Nine months- a summer, a spring and a winter ago- we took on a patch of earth. It was January, it’s Britain, the previous owners didn’t leave behind a massive amount of inspiration. The place looked cold and tired, like life in greyscale. Dreams of the good life in this patch of earth seemed distant. The willow tree is now full of leaf and life and shades our little shed. But in January, it stood stark against the slowly rotting pumpkins, plastic and weeds.
The soil was compacted. Weedkillers had been used. Before we had arrived there had been no plan.
I wanted to breathe life and beauty and productivity back into the earth. But some things you can’t rush- after being compacted and poisoned by sprays, soil takes time to heal. I spread barrow after barrow of leaf litter, cow muck from a friend’s farm and even hops that smelt of sweet beer onto the beds. Over the months it became one with the soil, and gave me a space I could sow into.

Provided data.
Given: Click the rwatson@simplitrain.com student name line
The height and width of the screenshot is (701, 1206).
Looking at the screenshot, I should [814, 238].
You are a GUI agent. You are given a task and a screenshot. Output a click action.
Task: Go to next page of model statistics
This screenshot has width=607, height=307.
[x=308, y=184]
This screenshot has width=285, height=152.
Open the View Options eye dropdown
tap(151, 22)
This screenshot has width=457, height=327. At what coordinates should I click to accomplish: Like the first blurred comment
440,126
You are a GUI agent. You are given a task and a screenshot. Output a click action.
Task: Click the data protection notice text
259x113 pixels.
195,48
---
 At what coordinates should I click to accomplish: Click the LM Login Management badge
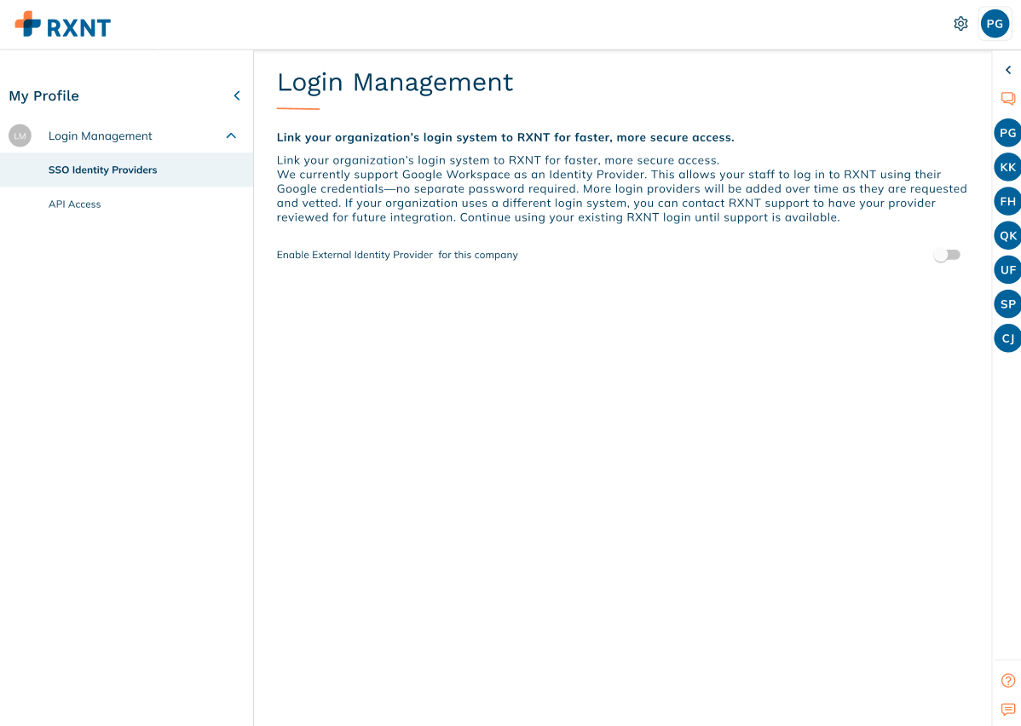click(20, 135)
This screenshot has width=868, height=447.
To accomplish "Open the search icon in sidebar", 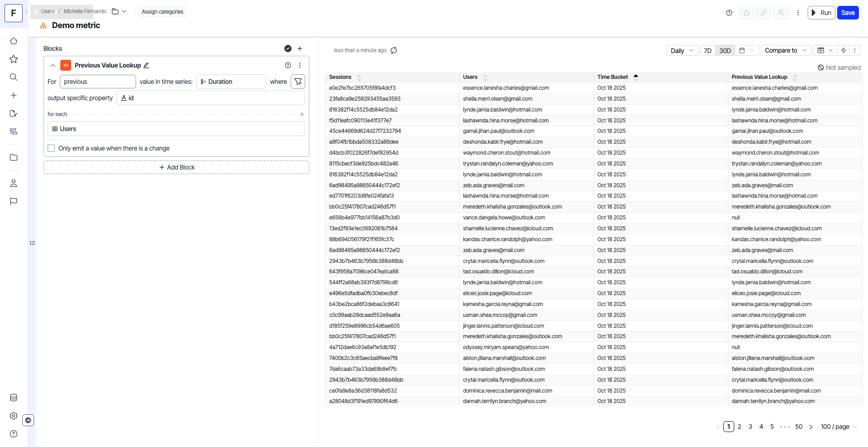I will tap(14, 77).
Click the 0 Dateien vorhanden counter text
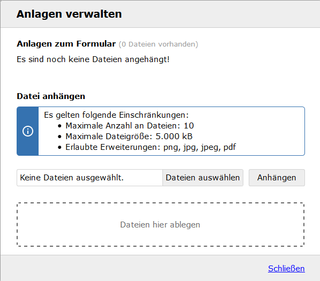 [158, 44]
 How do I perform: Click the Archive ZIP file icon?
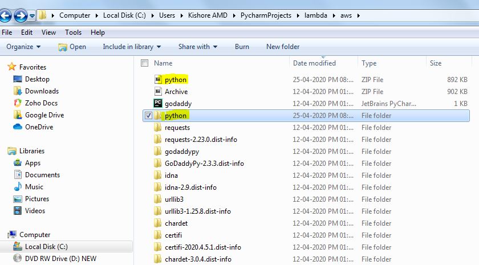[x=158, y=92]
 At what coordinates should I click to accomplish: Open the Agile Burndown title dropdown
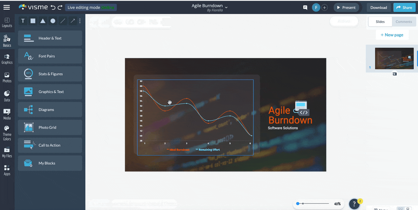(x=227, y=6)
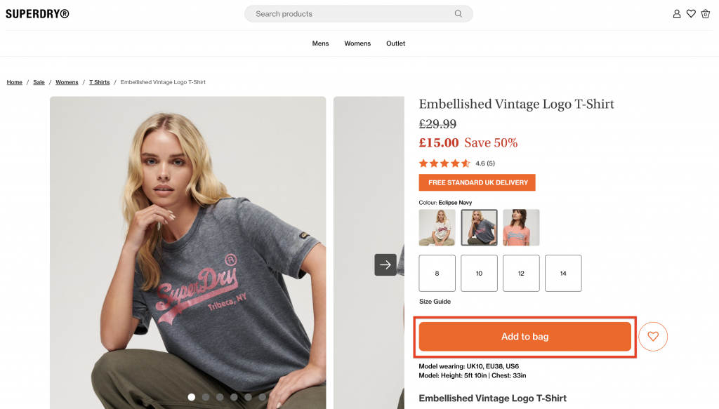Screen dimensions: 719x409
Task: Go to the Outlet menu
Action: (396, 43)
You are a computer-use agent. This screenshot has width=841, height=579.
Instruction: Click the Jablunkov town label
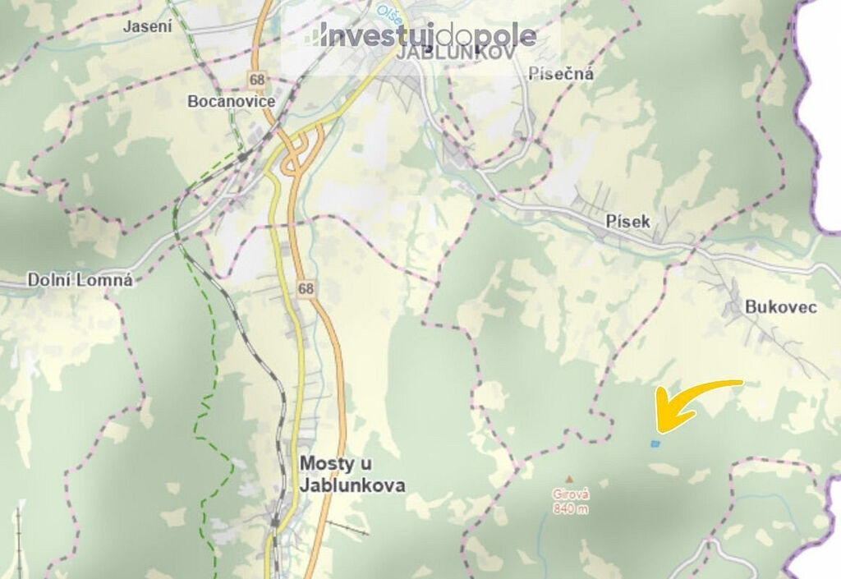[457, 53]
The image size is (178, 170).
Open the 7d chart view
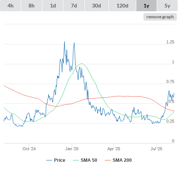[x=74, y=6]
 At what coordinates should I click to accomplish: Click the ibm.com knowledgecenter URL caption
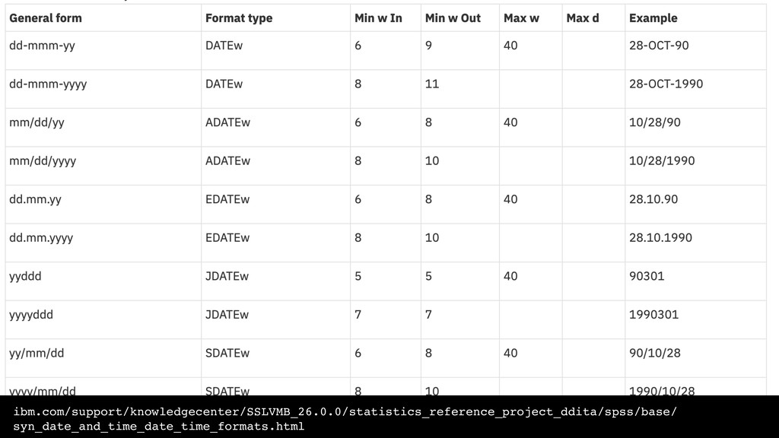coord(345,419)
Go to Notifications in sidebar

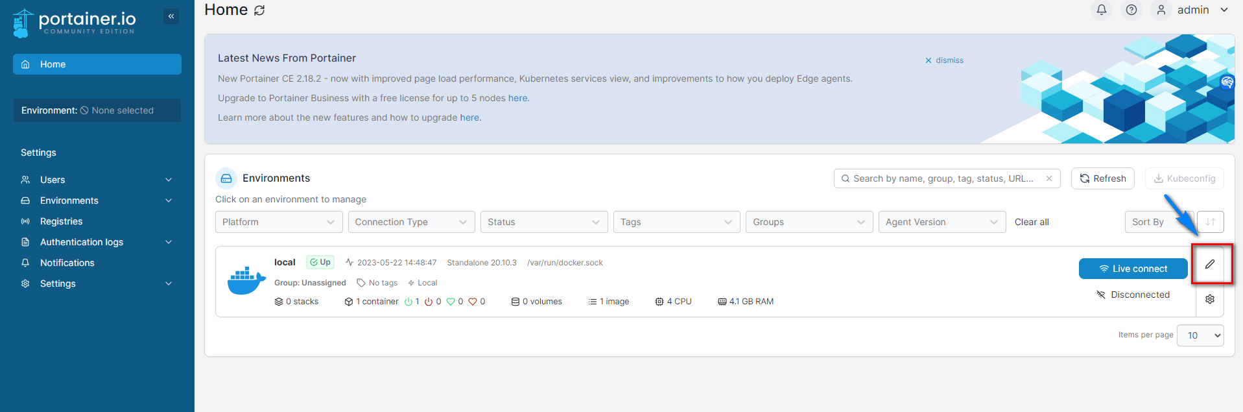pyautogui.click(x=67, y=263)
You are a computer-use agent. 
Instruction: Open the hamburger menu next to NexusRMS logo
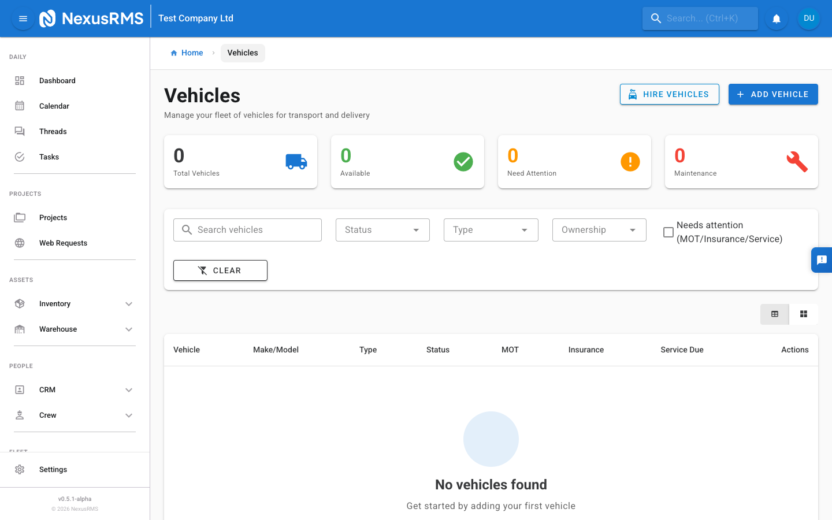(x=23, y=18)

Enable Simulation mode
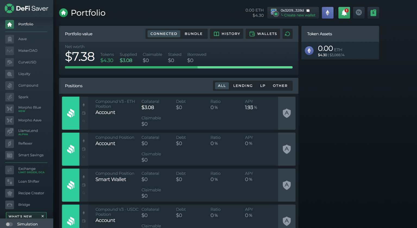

Exercises.
1. Please rewrite the paragraph beginning "I wanted to breathe life" from the text about the patch of earth more briefly, keeping its main facts.
2. Reproduce everything from "Nine months- a" down to "plastic and weeds." in the text about the patch of earth, putting "oak tree" in place of "willow tree".
The records play no part in what comes next.

Results of the tasks.
1. I wanted to restore life, beauty and productivity to the earth, but compacted, spray-poisoned soil takes time to heal. I spread barrows of leaf litter, cow muck from a friend's farm and sweet, beer-scented hops onto the beds. Over the months this merged with the soil and gave me a space to sow into.

2.
Nine months- a summer, a spring and a winter ago- we took on a patch of earth. It was January, it’s Britain, the previous owners didn’t leave behind a massive amount of inspiration. The place looked cold and tired, like life in greyscale. Dreams of the good life in this patch of earth seemed distant. The oak tree is now full of leaf and life and shades our little shed. But in January, it stood stark against the slowly rotting pumpkins, plastic and weeds.